You know when a relationship ends kind of suddenly, and maybe it's good that it's over — it's even high time, actually — but still you remember the last night you were together and think, "I wish I'd known that was the last time," so you could at least have spent the early morning hours awake, burning the memory of your lover's face into your own ambivalence? That's how it is with Ben's thumb sucking. Ben is done sucking his thumb, and I'm happy for him to be getting on with his life — He's such a big kid! I'm so proud! — but I will miss the sight of his rascally smile behind that thumb. I will miss the hardcore relaxation of watching him sleep with a little fist curled by his face, like a baby, if babies actually ever slept, which of course they don't. I will miss the way I see that thumb in his mouth and remember him a year ago, or at 4, 3, 2, 1, a newborn, always with the thumb, always with the smile behind it. I didn't know it was the last time!
I was speaking with a friend today about our kids and the phases they go through. This friend was talking to me in particular about her son and his sudden but persistent fear of dragons and how sorry she feels for him but also how very, very tired she feels for herself since this fear of dragons comes on most powerfully — like with the fevers and the barfing — in the middle of the night. And when a friend is worrying, you can usually see from the outside that your friend is in a plane moving through some clouds, and yes, her tray table is shaking a little, and she has to refasten her seatbelt, and maybe the flight attendant has to take her own seat and so your friend is waiting still for her tomato juice, but it's just a moment of turbulence; in another minute the plane will be slicing back along through the clear blue, taking her all too quickly to wherever it is we're all headed.

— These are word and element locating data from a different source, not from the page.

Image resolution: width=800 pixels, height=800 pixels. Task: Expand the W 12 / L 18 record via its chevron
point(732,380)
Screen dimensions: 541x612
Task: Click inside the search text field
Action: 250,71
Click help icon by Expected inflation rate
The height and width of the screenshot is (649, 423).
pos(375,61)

But from the inside it's different: she feels that first rattle and she pretty much knows that the plane is falling straight down to splash into the sea, where nobody really believes that crazy slide is going to inflate and convey everyone smilingly to safety in their high heels, the way the emergency card seems to promise.
You could just see this in my friend's face: her certain knowledge that 50 years from now she was going to be swinging her arthritic knees out of bed and old-lady jogging to her son's bedroom to smooth the hair back from his forehead, click his nightlight back on, and yell through his closet door, with her creaky voice, for the dragons to go back where they came from. And I have felt this way myself about so many things, so many phases that my children have gone through. (Infancy itself, for example.)
But I'm thinking about those phases now, and boy most of them have just blown right through the house — we barely noticed when they were gone, despite how permanently they seemed to have taken up residence. In his almost-seven years on the planet, Ben has developed mild compulsiveness around all the following things: chewing on his sleeves; hiking up his pants so that the waistband would stay firmly under his armpits like he liked it (without pants, he would simply hike up his undies); peeing, or trying to pee, or peeing just one more last time before each and every activity, even if it was just reading Green Eggs and Ham or popping outside to check the mail; talking in a slurry-fast way so that allthewordsrantogether; and, last but not least, smelling his fingers. And I worried a little bit about these behaviors; I imagined Ben growing up to be a cross between Felix Unger and Mr. Bean; I bit my tongue so I wouldn't nag him. And sometimes I nagged him through my bit tongue, even though, my God, if someone were to nag me about my own peculiar behaviors I would have to spend the rest of my life explaining myself ("No, I don't think that peering at my pores up close in the mirror like that actually makes my skin look prettier, and no, I guess you're right, it's not really helping me get my work done either."). But now? Nothing.
Not even the thumb sucking which was something we never actually worried about. It always looked so comforting, on the one hand; we figured he would stop when it seemed important to him to stop, on the other. And so we were surprised when the dentist suddenly talked to him about it: with great respect, he said, "I see that you're a thumb-sucker, Ben, and I have to tell you: you're starting to change the shape of your jaw a little bit here." And he showed Ben in the mirror and said, simply, "If you think you can, you might want to consider stopping before all your permanent teeth come in." And Ben, big-little Ben, said, "Okay, I will," and then cheerfully brainstormed his own solutions in the car. He decided on a Bandaid — which he ended up sucking in his sleep, which I then worried about him choking on, which made me think, "What if Ben chokes to death because we were worried about the shape of his stupid jaw?" So he came up with another solution: a mitten. And that was that. He wears his mitten to bed; he doesn't suck his thumb. He holds up his unsucked-on mitten in the morning, like a victory flag, and smiles.
So the next time we go in, I'm going to give the dentist some cue cards to read while he checks Birdy. "There's something going on with your molars here. It's going to be really important for you to stop screaming when things don't go your way, like with the cashews or that doll cradle. Also, eat your vegetables and I won't have to drill up all your teeth." I'll let you know how it goes.